Status: all seven rules are wired into the design; none of them are in code yet. Rule 4's promotion path is still v1's confidence threshold — the live wound.

Honest snapshot

All seven have written designs above; none are in code, schema, or test plans yet. "Designed" here means "argued through and committed to," not "formalized into a spec doc." Schema and write path ship first, then retrieval, then consumer enforcement, then the promotion subsystem — several weeks of work, with a build log per piece when it lands. I'm publishing the design before the code is in because the design is the part the thread shaped, and I'd rather hear it's wrong now than after I've written the migration.

Credit where it's load-bearing

The thread on the first post was load-bearing on five of these seven rules.

Rule 1 — Particular thanks to Harjot Singh — building Moonshift — for the verify-before-you-persist framing.
Rule 2 — Shaped by this comment pushing the verifier-down case from edge to design-first.
Rule 5 — Shaped by this comment arguing the tag has to survive the retrieval boundary, not just sit in a column.
Rule 6 — Shaped by this reply walking through the race where a subagent acts on pending data before promotion.
Rule 7 — Shaped by this comment arguing promotion has to be independent corroboration, not confidence — and the tag has to gate behavior, not just sit in the row.

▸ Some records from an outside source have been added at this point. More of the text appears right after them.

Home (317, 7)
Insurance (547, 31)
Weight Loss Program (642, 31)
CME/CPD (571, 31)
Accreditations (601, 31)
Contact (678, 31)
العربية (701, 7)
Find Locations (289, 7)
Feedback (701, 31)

Other commenters pushed back on the cleaner-sounding wrong answers I was about to ship, and the architecture is better for it.

The HECE forensics methodology — the actual SQLite walkthrough I used to find the poisoning, the queries, the false leads, the audit pattern other builders can run on their own agents — is a companion post in this series.

If you're building agent memory and any of these seven rules look wrong, I'd rather find out now than after the migration. Reply, DM, or punch holes in the comments — the post is here precisely to be challenged.

Top comments (2)

Max Quimby • Jun 25

The reframe that "self-poisoning" is just re-ingesting your own output without provenance is the cleanest statement of this bug I've read — it really is the same costume on a recurring problem. Making provenance a required Literal instead of a free-text column is the right call; the type system refusing to let you store a model assertion as fact closes the whole class.

One thing I'd push on from running a similar layer: provenance solves write-time truth, but it doesn't cover decay. A row stamped verified in March can be flat wrong by June — your own opening example (a model's own capabilities) is exactly that kind of fact with a shelf life. We ended up treating temporal validity as a separate axis from provenance, because retrieval by embedding similarity will cheerfully hand back a stale-but-verified row next to a fresh one with no tiebreak. Have you thought about where re-verification lives in the v2 state machine — is there a path from verified back to unverified on age, or only on contradiction? That demotion trigger was the hardest part for us to get right without re-checking everything constantly.

ישראל חן • Jun 26

It's the right one to push back on — provenance was the write-time axis I designed primarily; temporal validity is a second axis I underweighted. Two corrections to what I wrote:

Age-only demotion does exist in v2, but per-category, not uniform. "Model capabilities" carries a months-scale half-life; identity facts carry none. Categories declare their decay function at schema-time; decay reduces score within state, and a category-specific threshold triggers the verified → unverified transition. Without per-category half-life the framing collapses on the first counter-example (a user's birthday doesn't decay).

Re-verification fires at retrieval, not on a background scan — but only for rows that (a) score below their category threshold and (b) are in the retrieval set for the current query. You pay the verifier cost on the rows you're about to use, not on the whole DB. That bounds the "constantly re-checking" problem without eliminating it.

The part I don't have a clean answer for is the one you flagged: who counts as a "reliable source" per category. API docs for capabilities, primary source for historical, live API for prices, user-confirm for personal — but the registry of oracles is the core work in v2 architecture for my agent, not a footnote. If you've published how you wired yours, I'd read it.